Here is the link to the full comic: Final Web Comic
The current possibilities of my webcomic include scrolling down a single file group of two scenes where multiple parts of the comic can be analyzed at once. Viewers also have the option of clicking on each comic to see each scene up closure and clicking from the left or right to move to the next or current scene. The major limitation that I had to take into consideration was that on smaller devices, like my phone, not all of the images look perfectly clear even though I used high resolution.
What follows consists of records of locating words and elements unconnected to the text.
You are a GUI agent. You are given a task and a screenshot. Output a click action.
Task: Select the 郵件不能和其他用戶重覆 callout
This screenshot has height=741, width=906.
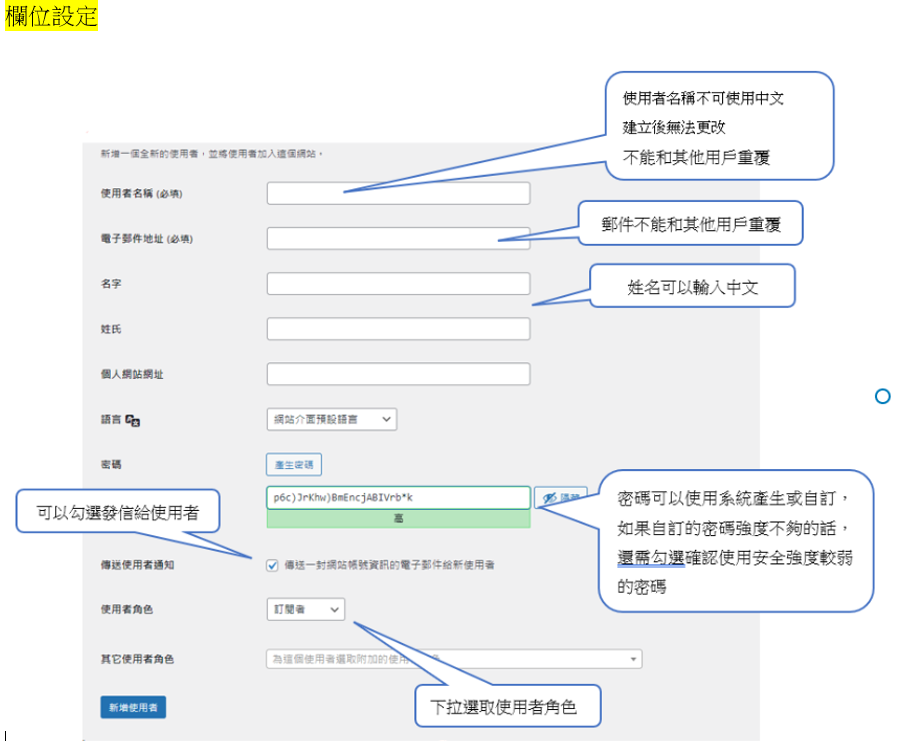691,225
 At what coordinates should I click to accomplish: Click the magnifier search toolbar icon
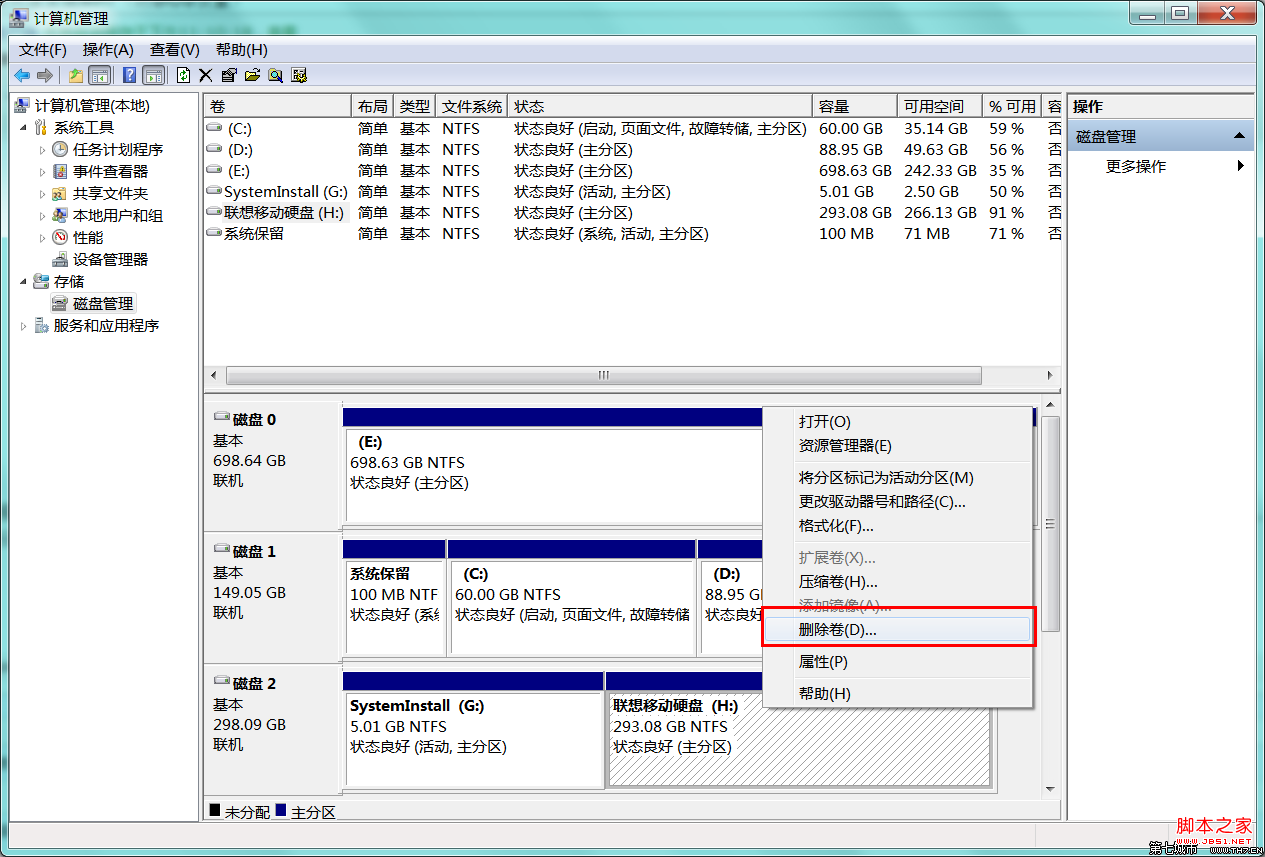(x=274, y=75)
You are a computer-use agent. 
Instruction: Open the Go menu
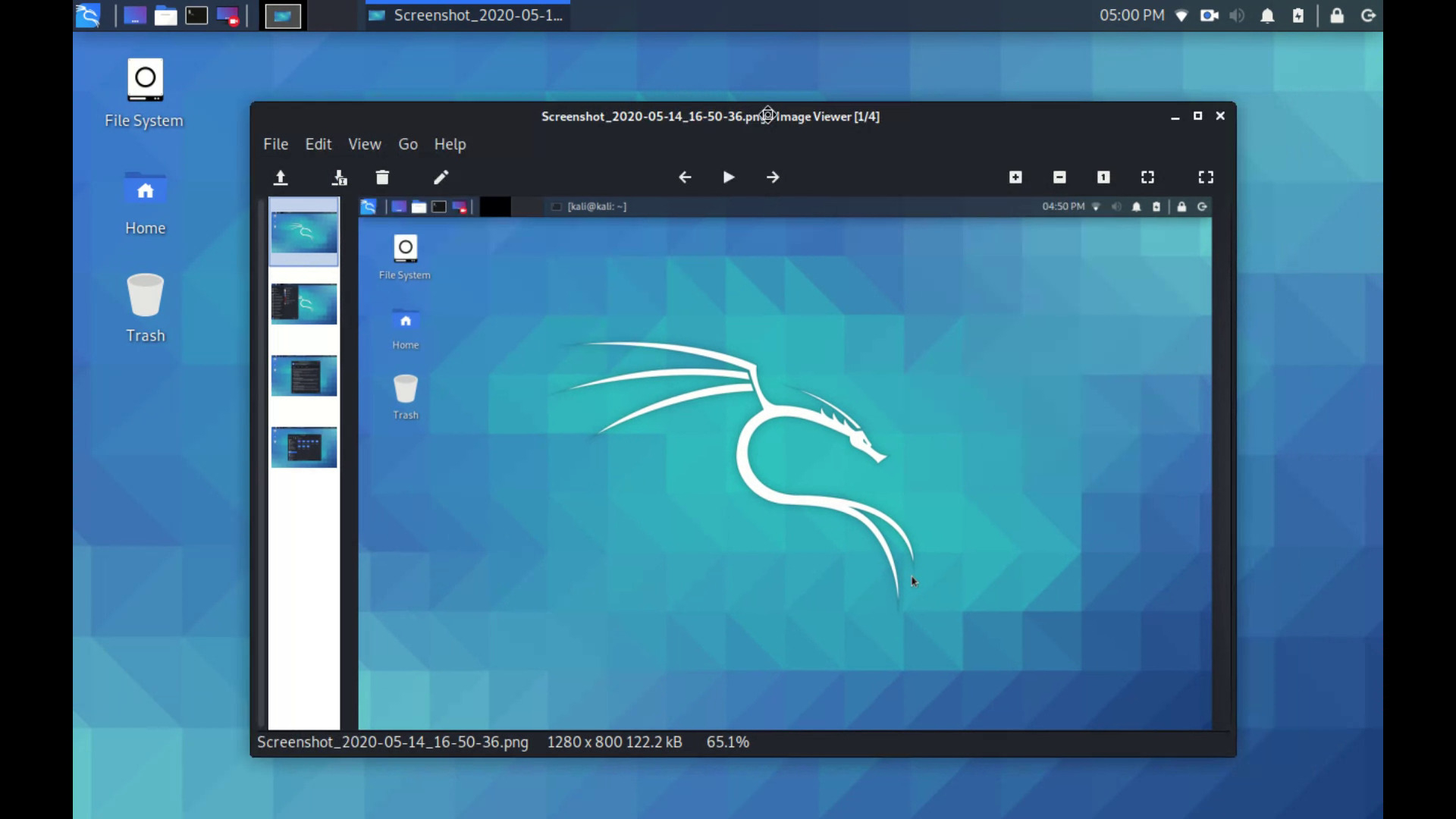[x=407, y=144]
WordPress did that by default and on a computer screen, all of the images look better. All of my scenes flow from left to right and top to bottom. My use of linguistic mode also helps to guide readers through the comic. My panels are very uniform because I used WordPress’ square grid option which made all the gutters equal and precise. Scott McCloud might say my comic is an interesting mix between real-life pixel-based graphics and cartoon settings.
I used photoshop to cut myself out of photos and then I placed those PSD filed into Illustrator where I created a vector-based setting. During my freshman year, I had a friend who would do this a lot just for fun. He would create funny cut-outs of himself to be silly and make people laugh. Often times, people could very much relate to the scenes he made which is why they were such a hoot. I wanted to try this tactic out myself. I used WordPress for this comic because I liked the option of creating a square gride and then allowing users to click on each photo. I wouldn’t be able to code that with HTML and CSS in the time span/skill level I am currently at.
WordPress doesn’t display Adobe files or PDF’s so I uploaded high-quality 1200X1200 pixel JPG’s that I exported for Adobe Ai. I learned more about exporting settings in both Illustrator and Photoshop. There are so many options and I had a few questions about image quality and why resolution requirements change depending on the situation.